Mais qu'est-ce qu'obéir et obéir à quoi ?

Car, comme par la désobéissance d'un seul homme beaucoup ont été rendus pécheurs, de même par l'obéissance d'un seul beaucoup seront rendus justes.
ὥσπερ γὰρ διὰ τῆς παρακοῆς τοῦ ἑνὸς ἀνθρώπου ἁμαρτωλοὶ κατεστάθησαν οἱ πολλοί, οὕτως καὶ διὰ τῆς ὑπακοῆς τοῦ ἑνὸς δίκαιοι κατασταθήσονται οἱ πολλοί.
sicut enim per inoboedientiam unius hominis peccatores constituti sunt multi ita et per unius oboeditionem iusti constituentur multi Rom, 5, 19

On l'a écrit déjà, obéir c'est écouter : de oboedire - prêter l'oreille à quelqu'un - du grec ακουω et ακουη - bruit, son, nouvelle. Le bruit, le son, le verbe qu'ils soient musique ou parole, chant ou sermon, toujours vous adviennent sans qu'on y prenne nécessairement garde à l'origine ; s'imposent à vous, presque involontairement. Que je les écoute, les scrute pour les mieux percevoir ou que je me contente de les entendre paresseusement, toujours ils m'obligent comme un donné incontournable. Comme un commandement ? Est-ce d'ailleurs un hasard si ακουσιος signifie contre son gré, involontaire ou encore qui contraint ?

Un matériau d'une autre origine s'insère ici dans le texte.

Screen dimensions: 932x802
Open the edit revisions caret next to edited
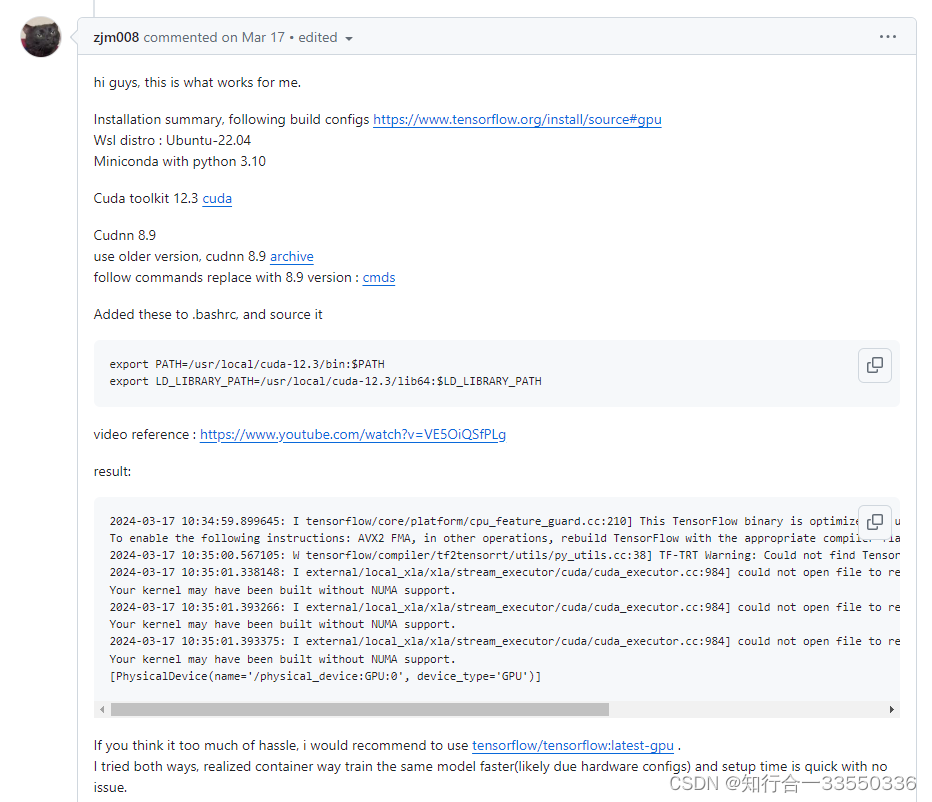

Une voix s'élève ; un souffle, une parole, peut-être simplement le vent s'insinuant dans les feuillages bruissant de mélopées, qu'importe. Je l'entends, ne puis que l'entendre. Je peux toujours s'il m'agrée, fermer les yeux et ne rien voir ; au reste ce serait même inutile tant nous affectons de ne voir que ce que nous voulons bien voir. Je puis me gaver de substances anesthésiantes pour ne rien sentir ; au reste n'est-ce pas ce que nous faisons d'ordinaire à longueur de trépidations en nous gavant d'imaginaires, de délices et de contraintes ? Mais jamais nous ne parvenons à nous boucher les oreilles au point de ne pas percevoir le bruit de fond du monde. Sans doute est-ce pour cela que nous le couvrons de ce brouhaha immense et continu que nous appelons civilisation : des bruits de la ville à cette musique dont nous saturons nos oreilles, des cris de haine aux cliquetis des armes. Cela se tente parfois, même sous la noble aspiration d'une méditation sereine mais en réalité se couper du monde nous est interdit et ne feignons d'y parvenir qu'en rajoutant du vacarme au tumulte. Mais la voix, le souffle, la parole demeure, qui ne s'éteint jamais, presque inaudible, présente pourtant.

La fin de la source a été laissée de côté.